┌──

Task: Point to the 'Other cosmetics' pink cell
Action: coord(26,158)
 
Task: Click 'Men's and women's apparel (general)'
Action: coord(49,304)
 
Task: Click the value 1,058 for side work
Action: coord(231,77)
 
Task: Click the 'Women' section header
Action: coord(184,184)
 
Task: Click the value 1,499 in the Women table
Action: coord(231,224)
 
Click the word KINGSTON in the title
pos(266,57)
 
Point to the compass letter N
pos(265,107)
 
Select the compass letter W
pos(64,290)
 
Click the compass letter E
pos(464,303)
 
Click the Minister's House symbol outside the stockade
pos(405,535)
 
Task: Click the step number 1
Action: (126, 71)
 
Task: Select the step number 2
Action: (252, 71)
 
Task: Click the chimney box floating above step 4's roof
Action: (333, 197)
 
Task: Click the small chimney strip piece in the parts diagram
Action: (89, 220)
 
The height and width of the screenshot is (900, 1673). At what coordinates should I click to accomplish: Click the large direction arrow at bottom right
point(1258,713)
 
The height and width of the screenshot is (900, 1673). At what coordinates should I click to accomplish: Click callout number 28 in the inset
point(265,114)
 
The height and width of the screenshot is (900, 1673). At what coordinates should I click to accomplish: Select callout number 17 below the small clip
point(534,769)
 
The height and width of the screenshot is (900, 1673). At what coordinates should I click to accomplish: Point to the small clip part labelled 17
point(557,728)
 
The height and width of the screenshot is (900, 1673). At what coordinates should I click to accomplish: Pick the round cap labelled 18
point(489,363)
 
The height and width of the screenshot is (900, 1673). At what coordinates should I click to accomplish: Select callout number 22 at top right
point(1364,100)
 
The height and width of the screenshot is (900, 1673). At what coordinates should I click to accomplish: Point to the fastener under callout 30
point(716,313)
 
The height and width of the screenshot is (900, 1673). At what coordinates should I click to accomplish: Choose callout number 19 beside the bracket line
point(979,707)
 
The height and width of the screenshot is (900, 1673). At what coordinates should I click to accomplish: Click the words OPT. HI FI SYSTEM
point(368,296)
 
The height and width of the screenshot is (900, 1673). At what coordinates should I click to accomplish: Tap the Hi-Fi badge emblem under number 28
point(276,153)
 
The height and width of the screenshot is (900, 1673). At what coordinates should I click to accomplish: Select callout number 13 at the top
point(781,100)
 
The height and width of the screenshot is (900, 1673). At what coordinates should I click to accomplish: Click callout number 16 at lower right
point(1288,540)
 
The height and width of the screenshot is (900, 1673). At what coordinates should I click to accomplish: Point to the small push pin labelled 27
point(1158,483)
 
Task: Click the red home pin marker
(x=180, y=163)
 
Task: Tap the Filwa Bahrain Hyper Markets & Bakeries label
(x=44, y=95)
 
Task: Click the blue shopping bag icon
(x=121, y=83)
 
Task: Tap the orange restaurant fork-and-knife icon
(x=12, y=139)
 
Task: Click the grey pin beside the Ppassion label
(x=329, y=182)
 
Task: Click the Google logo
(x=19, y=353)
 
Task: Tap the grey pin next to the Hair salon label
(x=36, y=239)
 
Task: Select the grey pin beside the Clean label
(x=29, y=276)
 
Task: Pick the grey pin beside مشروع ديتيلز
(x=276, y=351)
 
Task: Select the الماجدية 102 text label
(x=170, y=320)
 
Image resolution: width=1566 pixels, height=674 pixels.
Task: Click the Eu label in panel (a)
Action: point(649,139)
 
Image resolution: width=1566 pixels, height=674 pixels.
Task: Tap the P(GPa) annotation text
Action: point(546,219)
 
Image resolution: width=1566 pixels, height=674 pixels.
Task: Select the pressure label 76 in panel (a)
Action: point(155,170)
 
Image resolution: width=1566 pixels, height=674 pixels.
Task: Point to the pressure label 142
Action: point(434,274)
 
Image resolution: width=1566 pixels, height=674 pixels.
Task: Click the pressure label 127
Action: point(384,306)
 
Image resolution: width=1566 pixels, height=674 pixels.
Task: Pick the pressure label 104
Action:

└──

Exercise directions: Copy out every one of the lines above, word for word, with no changes.

Expected output:
Task: Point to the 'Other cosmetics' pink cell
Action: coord(26,158)
 
Task: Click 'Men's and women's apparel (general)'
Action: coord(49,304)
 
Task: Click the value 1,058 for side work
Action: coord(231,77)
 
Task: Click the 'Women' section header
Action: coord(184,184)
 
Task: Click the value 1,499 in the Women table
Action: coord(231,224)
 
Click the word KINGSTON in the title
pos(266,57)
 
Point to the compass letter N
pos(265,107)
 
Select the compass letter W
pos(64,290)
 
Click the compass letter E
pos(464,303)
 
Click the Minister's House symbol outside the stockade
pos(405,535)
 
Task: Click the step number 1
Action: (126, 71)
 
Task: Select the step number 2
Action: (252, 71)
 
Task: Click the chimney box floating above step 4's roof
Action: (333, 197)
 
Task: Click the small chimney strip piece in the parts diagram
Action: (89, 220)
 
The height and width of the screenshot is (900, 1673). At what coordinates should I click to accomplish: Click the large direction arrow at bottom right
point(1258,713)
 
The height and width of the screenshot is (900, 1673). At what coordinates should I click to accomplish: Click callout number 28 in the inset
point(265,114)
 
The height and width of the screenshot is (900, 1673). At what coordinates should I click to accomplish: Select callout number 17 below the small clip
point(534,769)
 
The height and width of the screenshot is (900, 1673). At what coordinates should I click to accomplish: Point to the small clip part labelled 17
point(557,728)
 
The height and width of the screenshot is (900, 1673). At what coordinates should I click to accomplish: Pick the round cap labelled 18
point(489,363)
 
The height and width of the screenshot is (900, 1673). At what coordinates should I click to accomplish: Select callout number 22 at top right
point(1364,100)
 
The height and width of the screenshot is (900, 1673). At what coordinates should I click to accomplish: Point to the fastener under callout 30
point(716,313)
 
The height and width of the screenshot is (900, 1673). At what coordinates should I click to accomplish: Choose callout number 19 beside the bracket line
point(979,707)
 
The height and width of the screenshot is (900, 1673). At what coordinates should I click to accomplish: Click the words OPT. HI FI SYSTEM
point(368,296)
 
The height and width of the screenshot is (900, 1673). At what coordinates should I click to accomplish: Tap the Hi-Fi badge emblem under number 28
point(276,153)
 
The height and width of the screenshot is (900, 1673). At what coordinates should I click to accomplish: Select callout number 13 at the top
point(781,100)
 
The height and width of the screenshot is (900, 1673). At what coordinates should I click to accomplish: Click callout number 16 at lower right
point(1288,540)
 
The height and width of the screenshot is (900, 1673). At what coordinates should I click to accomplish: Point to the small push pin labelled 27
point(1158,483)
 
Task: Click the red home pin marker
(x=180, y=163)
 
Task: Tap the Filwa Bahrain Hyper Markets & Bakeries label
(x=44, y=95)
 
Task: Click the blue shopping bag icon
(x=121, y=83)
 
Task: Tap the orange restaurant fork-and-knife icon
(x=12, y=139)
 
Task: Click the grey pin beside the Ppassion label
(x=329, y=182)
 
Task: Click the Google logo
(x=19, y=353)
 
Task: Tap the grey pin next to the Hair salon label
(x=36, y=239)
 
Task: Select the grey pin beside the Clean label
(x=29, y=276)
 
Task: Pick the grey pin beside مشروع ديتيلز
(x=276, y=351)
 
Task: Select the الماجدية 102 text label
(x=170, y=320)
 
Image resolution: width=1566 pixels, height=674 pixels.
Task: Click the Eu label in panel (a)
Action: point(649,139)
 
Image resolution: width=1566 pixels, height=674 pixels.
Task: Tap the P(GPa) annotation text
Action: point(546,219)
 
Image resolution: width=1566 pixels, height=674 pixels.
Task: Select the pressure label 76 in panel (a)
Action: point(155,170)
 
Image resolution: width=1566 pixels, height=674 pixels.
Task: Point to the pressure label 142
Action: point(434,274)
 
Image resolution: width=1566 pixels, height=674 pixels.
Task: Click the pressure label 127
Action: point(384,306)
 
Image resolution: width=1566 pixels, height=674 pixels.
Task: Pick the pressure label 104
Action:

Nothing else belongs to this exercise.